WORK TO DO
Copy verbatim the stretch of the Ecobuild article from "There is a shared" through "of a novelty.".

* start SUPPLIED PASSAGE *

We’ve come a long way since Ecobuild was launched 10 years ago and today the industry is altogether more savvy about zero carbon. But now, says Paul King, something even more ambitious is called for - and our very lives depend on it

Paul King

There is a shared pride among the people who attended the first Ecobuild 10 years ago - a real sense of “I was there when it all started.” It was certainly a bit different back then. Exhibition stands in their tens, visitors in their hundreds rather than the tens of thousands that stream through the doors of London’s Excel now. There is also a nostalgia for the days of hessian jackets and sandals worn with socks, as opposed to the suits and boots of today. Ten years ago, for the most part, environmentalists and businesses still eyed one another warily, and the building company that embraced its social and environmental responsibility was still something of a novelty.

But it’s equally true that there was an awful lot of green nonsense or “eco-bling” back then. Spurious claims abounded - some naive, some just plain cynical, and for the most part the market was divided into the deeply committed and downright disingenuous.

And then the government got in on the act. Deputy PM John Prescott led the charge with a cross-departmental sustainable construction summit, but in time it would be Yvette Cooper who would launch the Code for Sustainable Homes and with it the world-leading ambition for zero carbon homes. For the first time the housebuilding industry was given a clear view of the forthcoming changes to Part L - in 2010, 2013 and 2016, and they were so grateful for that clarity that they signed up to the eye-watering 2016 target with a remarkable degree of enthusiasm.

* end SUPPLIED PASSAGE *
* start GIVEN MATERIAL *

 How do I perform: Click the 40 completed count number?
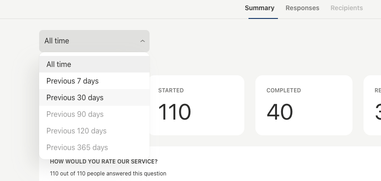[x=280, y=112]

* end GIVEN MATERIAL *

OUTPUT FOR THIS EXERCISE
There is a shared pride among the people who attended the first Ecobuild 10 years ago - a real sense of “I was there when it all started.” It was certainly a bit different back then. Exhibition stands in their tens, visitors in their hundreds rather than the tens of thousands that stream through the doors of London’s Excel now. There is also a nostalgia for the days of hessian jackets and sandals worn with socks, as opposed to the suits and boots of today. Ten years ago, for the most part, environmentalists and businesses still eyed one another warily, and the building company that embraced its social and environmental responsibility was still something of a novelty.